In the recent years bone marrow transplant survival has more than doubled for young, high-risk leukemia patients. The results are believed to be the best ever reported for leukemia patients who underwent bone marrow transplantation.
The findings are expected to make transplantation a treatment option for more children and adolescents with high-risk forms of acute lymphoblastic leukemia (ALL) and acute myeloid leukemia (AML) who lack genetically matched donors, either related or unrelated. The research appears in the July 14 edition of the scientific journal Blood
"This study shows that transplantation offers real hope of survival to patients with high-risk leukemia that is not curable with intensive chemotherapy," said Wing Leung, M.D., Ph.D., the study's principal investigator and director of Bone Marrow Transplantation and Cellular Therapy at St. Jude. Leung linked the gains to advances in cancer treatment as well as improved infection control and more sophisticated donor selection.

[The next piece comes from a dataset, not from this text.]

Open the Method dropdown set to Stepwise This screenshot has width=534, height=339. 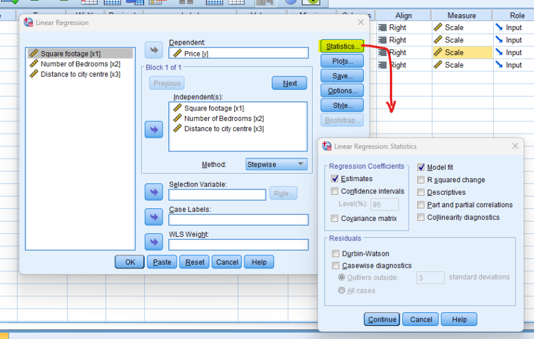(276, 164)
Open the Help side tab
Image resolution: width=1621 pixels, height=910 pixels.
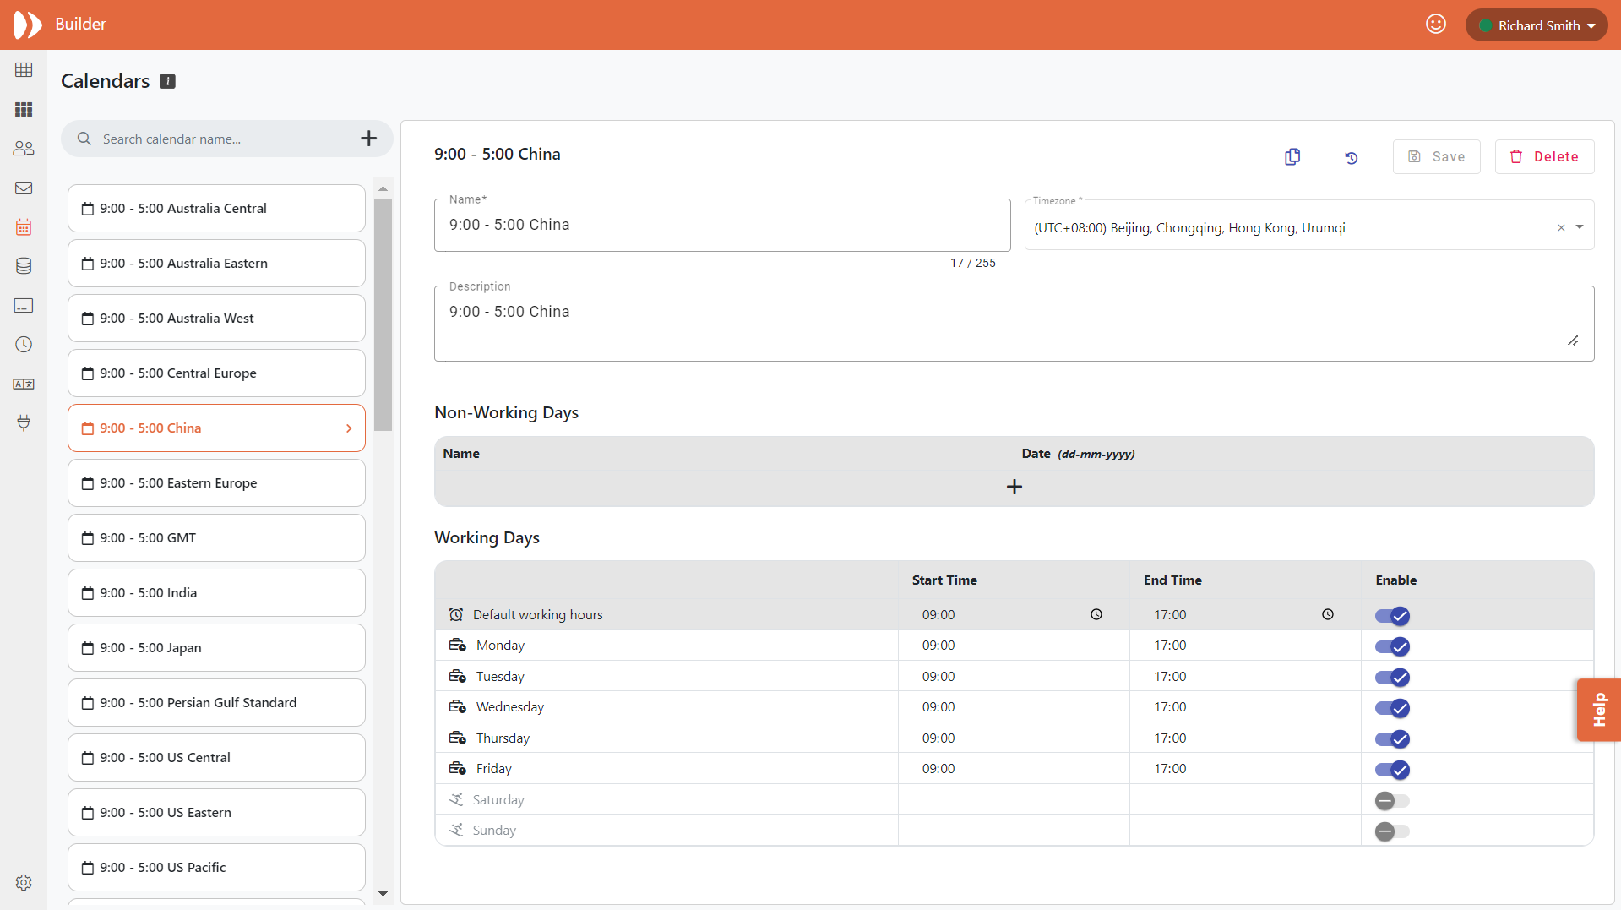tap(1598, 710)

Five years after transplantation, survival was 65 percent for the 37 St. Jude patients with high-risk ALL treated at the hospital between 2000 and 2007, compared to 28 percent for the 57 St. Jude ALL patients who underwent treatment between 1991 and 1999. ALL is the most common childhood cancer.

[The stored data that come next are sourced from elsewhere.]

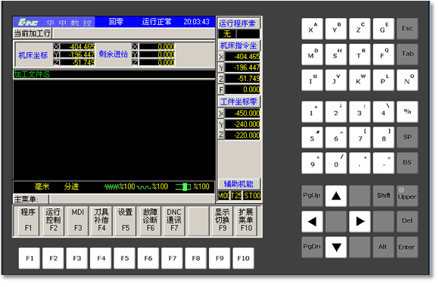
Task: Click the physical F6 function key
Action: click(148, 258)
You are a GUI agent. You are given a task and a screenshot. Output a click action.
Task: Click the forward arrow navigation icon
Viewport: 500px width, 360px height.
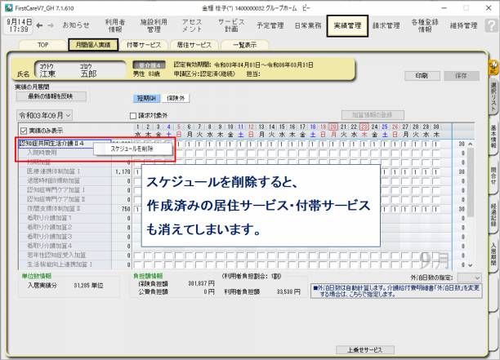click(52, 25)
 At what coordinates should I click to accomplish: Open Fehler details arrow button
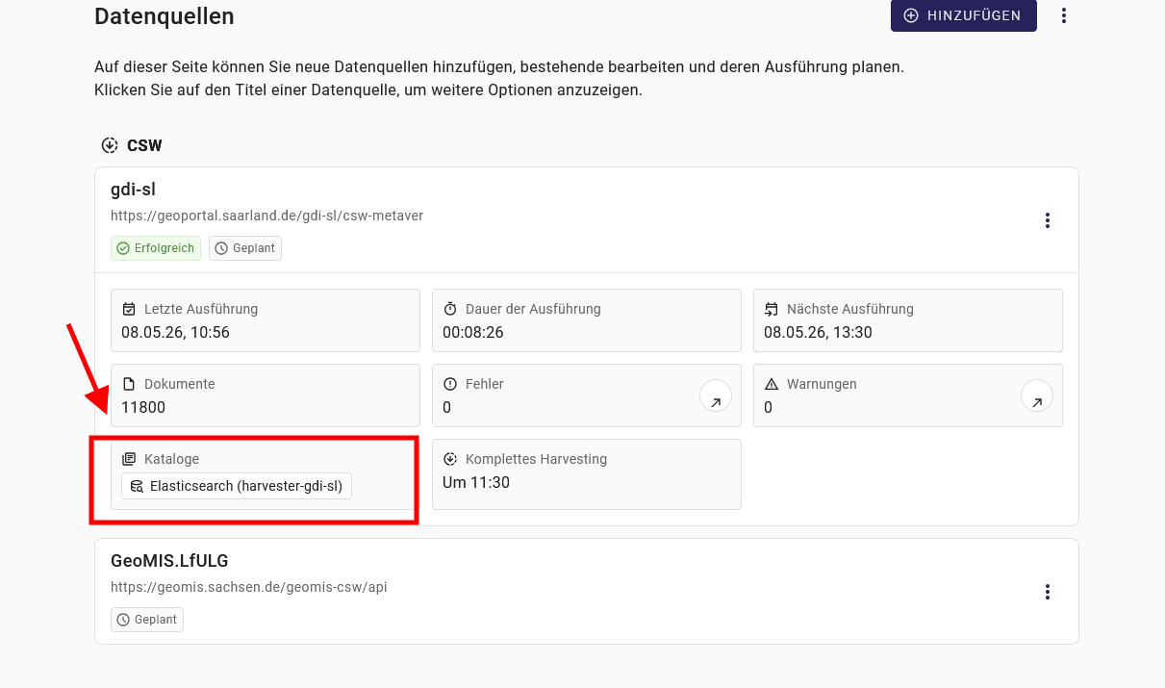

AML survival after transplantation rose from 34 percent for the 50 St. Jude patients treated between 1997 and 2002 to 74 percent for the 46 AML patients treated between 2002 and 2008.
During the same periods, there was an eight-fold reduction in infections, a four-fold drop in treatment-related toxicity and a 2.5-fold decrease in leukemia-related deaths. The overall survival gains coincided with an end to irradiation therapy for St. Jude leukemia patients, a treatment that is associated with a range of immediate and long-term side effects.
"We can now identify donors for virtually all pediatric patients who need transplant to cure their leukemia. Importantly, our transplanted patients not only have high cure rates but also excellent quality of life, resulting largely from advances in chemotherapy, donor selection and supportive care," said Ching-Hon Pui, M.D., St. Jude Department of Oncology chair and the paper's senior author.
Bone marrow transplantation involves destroying the patients' own diseased blood-producing bone marrow and replacing it with hematopoietic cells from healthy donors. This study included three types of donors: genetically matched related donors; genetically matched unrelated donors; and partially genetically matched donors. Parents generally make up the third group, who are known as haploidentical donors.
The largest survival gains involved patients whose blood and immune systems were rebuilt with cells from haploidentical donors. Survival for these patients increased from 12 percent in earlier ALL and AML treatment eras to 88 percent in the most recent treatment era.
Historically, transplant patients fared best and suffered fewer complications when the donors were relatives who carried the same six proteins on their white blood cells. Known as HLA proteins, they serve as markers to help the immune system distinguish between an individual's healthy tissue and diseased cells that should be eliminated.
St. Jude investigators pioneered the use of haploidentical transplants, demonstrating that careful matching of patients and donors and proper processing of the hematopoietic donor cells enhances the anti-cancer effect of transplantation without significantly increasing side effects. The process involves careful testing and HLA screening of potential donors to identify the one whose immune system is likely to mount the most aggressive attack against remaining leukemia cells using specialized immune cells known as natural killer cells. The odds of finding a good haploidentical donor are 70 to 80 percent, compared to about a 25 percent chance of having a matched sibling donor, Leung said. The likelihood of finding a genetically identical, unrelated donor ranges from about 60 to 90 percent depending on the patient's race or ethnicity.